A complete transcription of the material, exact in every line, is what is wanted.

————

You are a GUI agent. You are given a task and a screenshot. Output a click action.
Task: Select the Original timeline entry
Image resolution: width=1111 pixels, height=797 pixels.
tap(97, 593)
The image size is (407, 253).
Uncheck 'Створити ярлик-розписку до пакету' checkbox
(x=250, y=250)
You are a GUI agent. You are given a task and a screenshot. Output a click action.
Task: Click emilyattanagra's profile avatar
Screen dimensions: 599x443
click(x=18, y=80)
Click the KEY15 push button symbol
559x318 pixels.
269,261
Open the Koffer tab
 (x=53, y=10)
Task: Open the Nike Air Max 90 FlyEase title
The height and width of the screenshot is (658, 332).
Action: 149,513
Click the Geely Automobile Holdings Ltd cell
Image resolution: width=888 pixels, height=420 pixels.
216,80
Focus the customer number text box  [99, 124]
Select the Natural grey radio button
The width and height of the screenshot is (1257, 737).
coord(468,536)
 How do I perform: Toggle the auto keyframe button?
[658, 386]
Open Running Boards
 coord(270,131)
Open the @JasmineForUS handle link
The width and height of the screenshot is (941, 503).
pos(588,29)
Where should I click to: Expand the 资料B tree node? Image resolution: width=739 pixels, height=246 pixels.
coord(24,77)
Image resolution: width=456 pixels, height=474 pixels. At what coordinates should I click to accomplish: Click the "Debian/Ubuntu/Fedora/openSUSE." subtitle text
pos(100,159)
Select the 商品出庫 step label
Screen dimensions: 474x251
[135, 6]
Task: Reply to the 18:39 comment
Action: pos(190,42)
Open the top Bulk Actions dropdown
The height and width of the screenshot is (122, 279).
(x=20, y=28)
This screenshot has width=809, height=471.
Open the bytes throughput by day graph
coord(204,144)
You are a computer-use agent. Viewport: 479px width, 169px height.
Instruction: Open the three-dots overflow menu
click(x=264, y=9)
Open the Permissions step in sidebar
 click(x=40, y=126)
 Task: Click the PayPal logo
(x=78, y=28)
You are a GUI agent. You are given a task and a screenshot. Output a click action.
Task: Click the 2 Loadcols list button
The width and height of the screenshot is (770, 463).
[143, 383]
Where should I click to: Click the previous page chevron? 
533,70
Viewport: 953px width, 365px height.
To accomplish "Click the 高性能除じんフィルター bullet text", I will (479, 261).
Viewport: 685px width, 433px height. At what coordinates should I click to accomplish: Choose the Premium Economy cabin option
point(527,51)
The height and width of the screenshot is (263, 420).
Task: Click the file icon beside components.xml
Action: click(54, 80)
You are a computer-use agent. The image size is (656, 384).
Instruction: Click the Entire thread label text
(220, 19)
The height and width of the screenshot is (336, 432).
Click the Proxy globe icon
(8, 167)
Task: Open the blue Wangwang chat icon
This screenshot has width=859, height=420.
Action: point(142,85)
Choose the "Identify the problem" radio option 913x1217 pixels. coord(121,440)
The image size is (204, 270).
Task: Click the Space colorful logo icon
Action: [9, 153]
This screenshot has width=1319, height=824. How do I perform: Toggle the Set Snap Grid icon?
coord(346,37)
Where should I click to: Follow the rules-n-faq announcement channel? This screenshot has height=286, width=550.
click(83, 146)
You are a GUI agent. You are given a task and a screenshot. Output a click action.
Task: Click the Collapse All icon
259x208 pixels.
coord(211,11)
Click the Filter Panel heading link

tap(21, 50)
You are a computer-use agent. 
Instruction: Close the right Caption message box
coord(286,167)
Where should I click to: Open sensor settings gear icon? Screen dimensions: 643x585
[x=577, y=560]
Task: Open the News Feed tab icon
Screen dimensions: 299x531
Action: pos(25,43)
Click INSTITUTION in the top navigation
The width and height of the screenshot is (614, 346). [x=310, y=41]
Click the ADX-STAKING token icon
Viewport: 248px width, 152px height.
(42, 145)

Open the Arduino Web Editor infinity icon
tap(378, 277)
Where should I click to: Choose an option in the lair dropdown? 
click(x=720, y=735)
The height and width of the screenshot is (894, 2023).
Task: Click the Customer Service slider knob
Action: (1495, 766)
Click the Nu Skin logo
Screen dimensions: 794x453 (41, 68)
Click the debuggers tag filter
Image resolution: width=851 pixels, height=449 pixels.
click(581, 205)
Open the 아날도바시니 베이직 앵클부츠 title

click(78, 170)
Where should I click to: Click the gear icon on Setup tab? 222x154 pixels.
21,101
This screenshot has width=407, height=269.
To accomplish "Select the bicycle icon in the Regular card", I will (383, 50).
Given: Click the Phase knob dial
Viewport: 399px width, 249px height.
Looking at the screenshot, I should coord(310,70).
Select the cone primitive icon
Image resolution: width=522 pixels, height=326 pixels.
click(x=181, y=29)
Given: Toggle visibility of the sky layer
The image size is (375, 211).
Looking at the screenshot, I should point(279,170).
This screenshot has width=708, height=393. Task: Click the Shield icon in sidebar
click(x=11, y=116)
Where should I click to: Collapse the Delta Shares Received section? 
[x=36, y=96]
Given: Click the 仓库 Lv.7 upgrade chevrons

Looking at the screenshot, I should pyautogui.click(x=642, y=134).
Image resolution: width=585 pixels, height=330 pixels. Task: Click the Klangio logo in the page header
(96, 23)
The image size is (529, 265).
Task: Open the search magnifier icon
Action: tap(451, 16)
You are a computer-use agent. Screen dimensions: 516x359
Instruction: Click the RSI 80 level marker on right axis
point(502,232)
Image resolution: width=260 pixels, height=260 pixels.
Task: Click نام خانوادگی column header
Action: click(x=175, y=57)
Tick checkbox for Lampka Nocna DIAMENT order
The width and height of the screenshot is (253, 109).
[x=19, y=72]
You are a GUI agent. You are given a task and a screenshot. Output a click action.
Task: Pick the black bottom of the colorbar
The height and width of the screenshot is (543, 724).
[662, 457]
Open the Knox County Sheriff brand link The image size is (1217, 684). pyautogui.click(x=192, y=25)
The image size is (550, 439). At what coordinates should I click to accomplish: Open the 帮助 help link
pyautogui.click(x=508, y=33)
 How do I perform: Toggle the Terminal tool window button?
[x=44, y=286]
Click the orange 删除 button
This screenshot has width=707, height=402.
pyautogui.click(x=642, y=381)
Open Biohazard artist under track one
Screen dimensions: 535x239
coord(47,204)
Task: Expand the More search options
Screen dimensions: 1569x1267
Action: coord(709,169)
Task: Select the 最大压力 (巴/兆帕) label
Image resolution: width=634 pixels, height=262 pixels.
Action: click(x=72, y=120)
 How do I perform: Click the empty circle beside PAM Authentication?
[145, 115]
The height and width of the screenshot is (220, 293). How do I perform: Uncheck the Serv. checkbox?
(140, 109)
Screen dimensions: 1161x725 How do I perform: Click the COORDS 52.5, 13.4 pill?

————

* **COMPLETED EXERCISE**:
You are a GUI agent. You are given a task and a screenshot. Output a click action.
Task: Select the Original timeline entry
Image resolution: width=1111 pixels, height=797 pixels.
tap(97, 593)
The image size is (407, 253).
Uncheck 'Створити ярлик-розписку до пакету' checkbox
(x=250, y=250)
You are a GUI agent. You are given a task and a screenshot. Output a click action.
Task: Click emilyattanagra's profile avatar
Screen dimensions: 599x443
click(x=18, y=80)
Click the KEY15 push button symbol
559x318 pixels.
269,261
Open the Koffer tab
 (x=53, y=10)
Task: Open the Nike Air Max 90 FlyEase title
The height and width of the screenshot is (658, 332).
Action: 149,513
Click the Geely Automobile Holdings Ltd cell
Image resolution: width=888 pixels, height=420 pixels.
216,80
Focus the customer number text box  [99, 124]
Select the Natural grey radio button
The width and height of the screenshot is (1257, 737).
coord(468,536)
 How do I perform: Toggle the auto keyframe button?
[658, 386]
Open Running Boards
 coord(270,131)
Open the @JasmineForUS handle link
The width and height of the screenshot is (941, 503).
pos(588,29)
Where should I click to: Expand the 资料B tree node? Image resolution: width=739 pixels, height=246 pixels.
coord(24,77)
Image resolution: width=456 pixels, height=474 pixels. At what coordinates should I click to accomplish: Click the "Debian/Ubuntu/Fedora/openSUSE." subtitle text
pos(100,159)
Select the 商品出庫 step label
Screen dimensions: 474x251
[135, 6]
Task: Reply to the 18:39 comment
Action: pos(190,42)
Open the top Bulk Actions dropdown
The height and width of the screenshot is (122, 279).
(x=20, y=28)
This screenshot has width=809, height=471.
Open the bytes throughput by day graph
coord(204,144)
You are a computer-use agent. Viewport: 479px width, 169px height.
Instruction: Open the three-dots overflow menu
click(x=264, y=9)
Open the Permissions step in sidebar
 click(x=40, y=126)
 Task: Click the PayPal logo
(x=78, y=28)
You are a GUI agent. You are given a task and a screenshot. Output a click action.
Task: Click the 2 Loadcols list button
The width and height of the screenshot is (770, 463).
[143, 383]
Where should I click to: Click the previous page chevron? 
533,70
Viewport: 953px width, 365px height.
To accomplish "Click the 高性能除じんフィルター bullet text", I will (479, 261).
Viewport: 685px width, 433px height. At what coordinates should I click to accomplish: Choose the Premium Economy cabin option
point(527,51)
The height and width of the screenshot is (263, 420).
Task: Click the file icon beside components.xml
Action: click(54, 80)
You are a computer-use agent. The image size is (656, 384).
Instruction: Click the Entire thread label text
(220, 19)
The height and width of the screenshot is (336, 432).
Click the Proxy globe icon
(8, 167)
Task: Open the blue Wangwang chat icon
This screenshot has width=859, height=420.
Action: point(142,85)
Choose the "Identify the problem" radio option 913x1217 pixels. coord(121,440)
The image size is (204, 270).
Task: Click the Space colorful logo icon
Action: [9, 153]
This screenshot has width=1319, height=824. How do I perform: Toggle the Set Snap Grid icon?
coord(346,37)
Where should I click to: Follow the rules-n-faq announcement channel? This screenshot has height=286, width=550.
click(83, 146)
You are a GUI agent. You are given a task and a screenshot. Output a click action.
Task: Click the Collapse All icon
259x208 pixels.
coord(211,11)
Click the Filter Panel heading link

tap(21, 50)
You are a computer-use agent. 
Instruction: Close the right Caption message box
coord(286,167)
Where should I click to: Open sensor settings gear icon? Screen dimensions: 643x585
[x=577, y=560]
Task: Open the News Feed tab icon
Screen dimensions: 299x531
Action: pos(25,43)
Click INSTITUTION in the top navigation
The width and height of the screenshot is (614, 346). [x=310, y=41]
Click the ADX-STAKING token icon
Viewport: 248px width, 152px height.
(42, 145)

Open the Arduino Web Editor infinity icon
tap(378, 277)
Where should I click to: Choose an option in the lair dropdown? 
click(x=720, y=735)
The height and width of the screenshot is (894, 2023).
Task: Click the Customer Service slider knob
Action: (1495, 766)
Click the Nu Skin logo
Screen dimensions: 794x453 (41, 68)
Click the debuggers tag filter
Image resolution: width=851 pixels, height=449 pixels.
click(581, 205)
Open the 아날도바시니 베이직 앵클부츠 title

click(78, 170)
Where should I click to: Click the gear icon on Setup tab? 222x154 pixels.
21,101
This screenshot has width=407, height=269.
To accomplish "Select the bicycle icon in the Regular card", I will (383, 50).
Given: Click the Phase knob dial
Viewport: 399px width, 249px height.
Looking at the screenshot, I should coord(310,70).
Select the cone primitive icon
Image resolution: width=522 pixels, height=326 pixels.
click(x=181, y=29)
Given: Toggle visibility of the sky layer
The image size is (375, 211).
Looking at the screenshot, I should point(279,170).
This screenshot has width=708, height=393. Task: Click the Shield icon in sidebar
click(x=11, y=116)
Where should I click to: Collapse the Delta Shares Received section? 
[x=36, y=96]
Given: Click the 仓库 Lv.7 upgrade chevrons

Looking at the screenshot, I should pyautogui.click(x=642, y=134).
Image resolution: width=585 pixels, height=330 pixels. Task: Click the Klangio logo in the page header
(96, 23)
The image size is (529, 265).
Task: Open the search magnifier icon
Action: tap(451, 16)
You are a computer-use agent. Screen dimensions: 516x359
Instruction: Click the RSI 80 level marker on right axis
point(502,232)
Image resolution: width=260 pixels, height=260 pixels.
Task: Click نام خانوادگی column header
Action: click(x=175, y=57)
Tick checkbox for Lampka Nocna DIAMENT order
The width and height of the screenshot is (253, 109).
[x=19, y=72]
You are a GUI agent. You are given a task and a screenshot. Output a click action.
Task: Pick the black bottom of the colorbar
The height and width of the screenshot is (543, 724).
[662, 457]
Open the Knox County Sheriff brand link The image size is (1217, 684). pyautogui.click(x=192, y=25)
The image size is (550, 439). At what coordinates should I click to accomplish: Open the 帮助 help link
pyautogui.click(x=508, y=33)
 How do I perform: Toggle the Terminal tool window button?
[x=44, y=286]
Click the orange 删除 button
This screenshot has width=707, height=402.
pyautogui.click(x=642, y=381)
Open Biohazard artist under track one
Screen dimensions: 535x239
coord(47,204)
Task: Expand the More search options
Screen dimensions: 1569x1267
Action: coord(709,169)
Task: Select the 最大压力 (巴/兆帕) label
Image resolution: width=634 pixels, height=262 pixels.
Action: click(x=72, y=120)
 How do I perform: Click the empty circle beside PAM Authentication?
[145, 115]
The height and width of the screenshot is (220, 293). How do I perform: Uncheck the Serv. checkbox?
(140, 109)
Screen dimensions: 1161x725 How do I perform: Click the COORDS 52.5, 13.4 pill?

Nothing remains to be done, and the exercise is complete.